【リア充絶対殺すマン】~異世界を救う勇者として転生した俺は、限定チート能力でリア充相手に無双する。なお、非モテに絡まれたら即死する弱さです~

ハムえっぐ

文字の大きさ
48 / 103

第47話 誰だって好みがある

しおりを挟む
 月明かりが手入れの行き届いた庭園を幻想的に照らし出していた。
 夜風に乗って運ばれてくる、硫黄と檜の香りが混じり合った独特の匂いが鼻腔をくすぐる。
 俺は宿の貸し浴衣に身を包み、気まずい沈黙の中、目の前に立つ少女の姿から目を逸らせずにいた。

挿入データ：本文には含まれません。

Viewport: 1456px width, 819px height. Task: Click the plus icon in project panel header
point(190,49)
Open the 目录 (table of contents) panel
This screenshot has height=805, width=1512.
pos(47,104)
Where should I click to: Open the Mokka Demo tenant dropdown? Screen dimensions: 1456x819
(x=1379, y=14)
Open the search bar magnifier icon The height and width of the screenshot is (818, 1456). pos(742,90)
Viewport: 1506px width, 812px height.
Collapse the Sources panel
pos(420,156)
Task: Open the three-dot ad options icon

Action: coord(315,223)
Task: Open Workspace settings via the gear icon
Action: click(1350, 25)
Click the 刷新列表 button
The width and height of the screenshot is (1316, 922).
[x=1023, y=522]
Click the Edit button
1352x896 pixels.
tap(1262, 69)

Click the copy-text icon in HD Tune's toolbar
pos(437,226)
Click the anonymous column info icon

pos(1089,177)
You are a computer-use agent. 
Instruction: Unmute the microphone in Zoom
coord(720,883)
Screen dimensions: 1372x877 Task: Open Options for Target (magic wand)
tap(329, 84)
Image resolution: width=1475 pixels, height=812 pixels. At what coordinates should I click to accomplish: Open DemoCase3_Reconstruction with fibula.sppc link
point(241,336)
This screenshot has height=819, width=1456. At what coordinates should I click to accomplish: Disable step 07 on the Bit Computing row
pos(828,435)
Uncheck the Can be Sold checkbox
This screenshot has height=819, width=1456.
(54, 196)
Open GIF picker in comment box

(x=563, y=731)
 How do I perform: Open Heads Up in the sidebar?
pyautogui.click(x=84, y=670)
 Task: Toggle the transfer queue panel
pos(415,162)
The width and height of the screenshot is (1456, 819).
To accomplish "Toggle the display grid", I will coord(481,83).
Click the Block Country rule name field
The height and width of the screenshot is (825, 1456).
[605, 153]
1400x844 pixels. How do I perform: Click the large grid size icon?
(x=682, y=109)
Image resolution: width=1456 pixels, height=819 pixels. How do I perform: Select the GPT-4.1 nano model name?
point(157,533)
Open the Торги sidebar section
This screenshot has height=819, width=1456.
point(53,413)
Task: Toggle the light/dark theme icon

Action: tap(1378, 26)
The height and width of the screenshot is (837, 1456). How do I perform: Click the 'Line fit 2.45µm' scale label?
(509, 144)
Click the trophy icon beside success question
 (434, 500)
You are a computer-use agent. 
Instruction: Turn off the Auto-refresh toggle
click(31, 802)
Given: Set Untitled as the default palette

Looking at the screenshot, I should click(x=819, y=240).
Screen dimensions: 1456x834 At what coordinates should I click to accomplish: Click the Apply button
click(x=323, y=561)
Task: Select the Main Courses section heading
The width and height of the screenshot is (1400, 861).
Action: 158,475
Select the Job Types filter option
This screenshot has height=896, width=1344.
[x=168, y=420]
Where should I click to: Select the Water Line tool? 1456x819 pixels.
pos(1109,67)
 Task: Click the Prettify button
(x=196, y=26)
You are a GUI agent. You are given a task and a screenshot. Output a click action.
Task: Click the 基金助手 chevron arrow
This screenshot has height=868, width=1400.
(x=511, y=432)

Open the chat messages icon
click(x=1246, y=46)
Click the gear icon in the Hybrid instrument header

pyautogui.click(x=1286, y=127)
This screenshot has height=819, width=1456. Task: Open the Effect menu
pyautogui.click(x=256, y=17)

 黄金のナイト、リュカのパーティメンバー、2級冒険者シルフィ。
 月光を浴びて淡く輝く金色の髪に、長く尖った耳。
 浴衣姿でも隠しきれない、しなやかで蠱惑的な肢体。
 彼女の美しさは、まさしく物語から抜け出してきたエルフそのものだ。

(ちくしょう……。クソビッチに助けられるとは一生の不覚だ……!)

 だが同時に認めざるを得ない。
 金髪美少女のエルフの浴衣姿。この組み合わせは反則だ。
 考えても見ろ、金髪ショートヘア、尖った耳、ビッチ、2人っきり!
 ここで誘惑されたら俺の貧弱な理性などひとたまりもない。
 いや、誘われなくても理性が蒸発寸前だ。

(落ち着け、俺! ここで童貞を失ったら、俺の勇者生命は終わるんだ! 俺の『リア充絶対殺すマン』がただの『非モテ』に成り下がる! それに……俺の初めてはリイナって、心に決めてるんだ……!)

 激しく葛藤しながらも、俺は社会人ならぬ異世界人としての最低限の礼儀を思い出し、なんとか言葉を絞り出す。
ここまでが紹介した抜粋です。